TASK INSTRUCTIONS:
All of the data goes into your copy exactly as written. Images do not.

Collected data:
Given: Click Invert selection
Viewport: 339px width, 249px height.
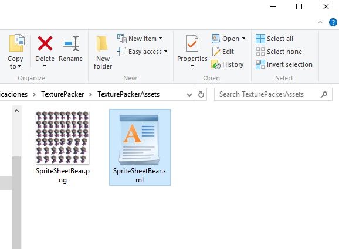Looking at the screenshot, I should click(x=284, y=64).
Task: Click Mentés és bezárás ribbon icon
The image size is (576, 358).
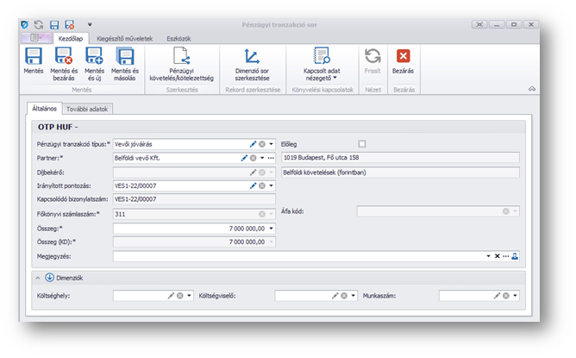Action: pos(63,58)
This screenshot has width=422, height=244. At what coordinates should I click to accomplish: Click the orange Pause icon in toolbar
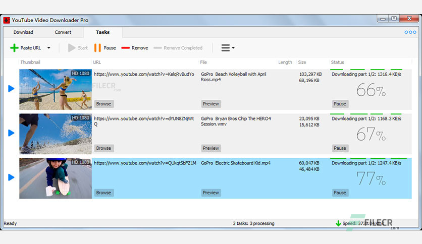coord(97,48)
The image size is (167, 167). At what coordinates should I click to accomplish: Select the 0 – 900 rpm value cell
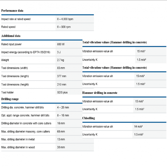coord(64,27)
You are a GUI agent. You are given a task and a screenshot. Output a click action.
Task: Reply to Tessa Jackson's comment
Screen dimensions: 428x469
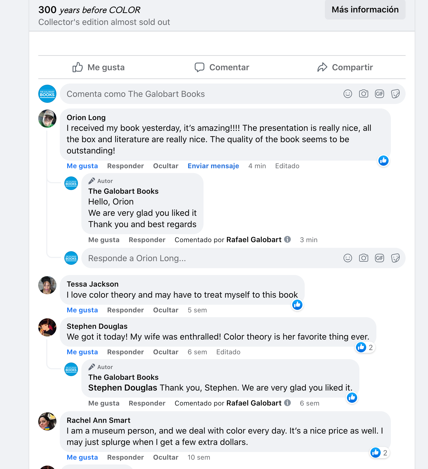(x=125, y=310)
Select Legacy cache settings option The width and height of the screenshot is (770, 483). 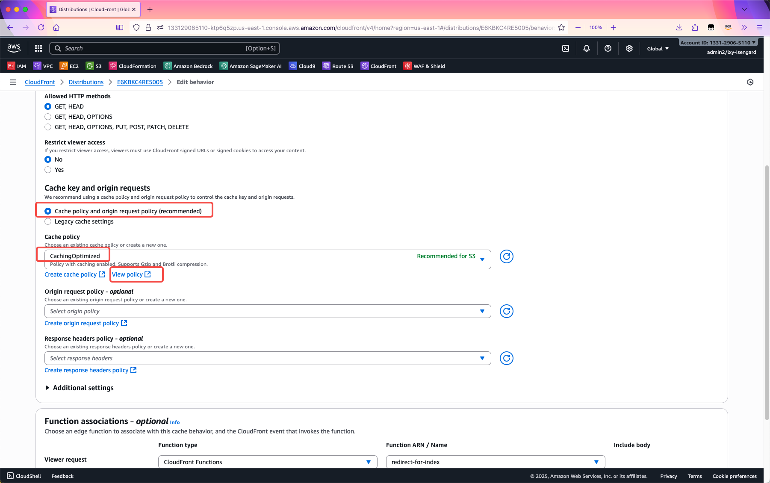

WRITTEN ANSWER:
Given: Click Invert selection
Viewport: 339px width, 249px height.
Looking at the screenshot, I should click(x=284, y=64).
Task: Click Mentés és bezárás ribbon icon
The image size is (576, 358).
Action: pos(63,58)
This screenshot has width=422, height=244. At what coordinates should I click to accomplish: Click the orange Pause icon in toolbar
coord(97,48)
The image size is (167, 167). At what coordinates should I click to accomplish: Select the 0 – 900 rpm value cell
coord(64,27)
You are a GUI agent. You are given a task and a screenshot. Output a click action.
Task: Reply to Tessa Jackson's comment
Screen dimensions: 428x469
(x=125, y=310)
Select Legacy cache settings option The width and height of the screenshot is (770, 483). 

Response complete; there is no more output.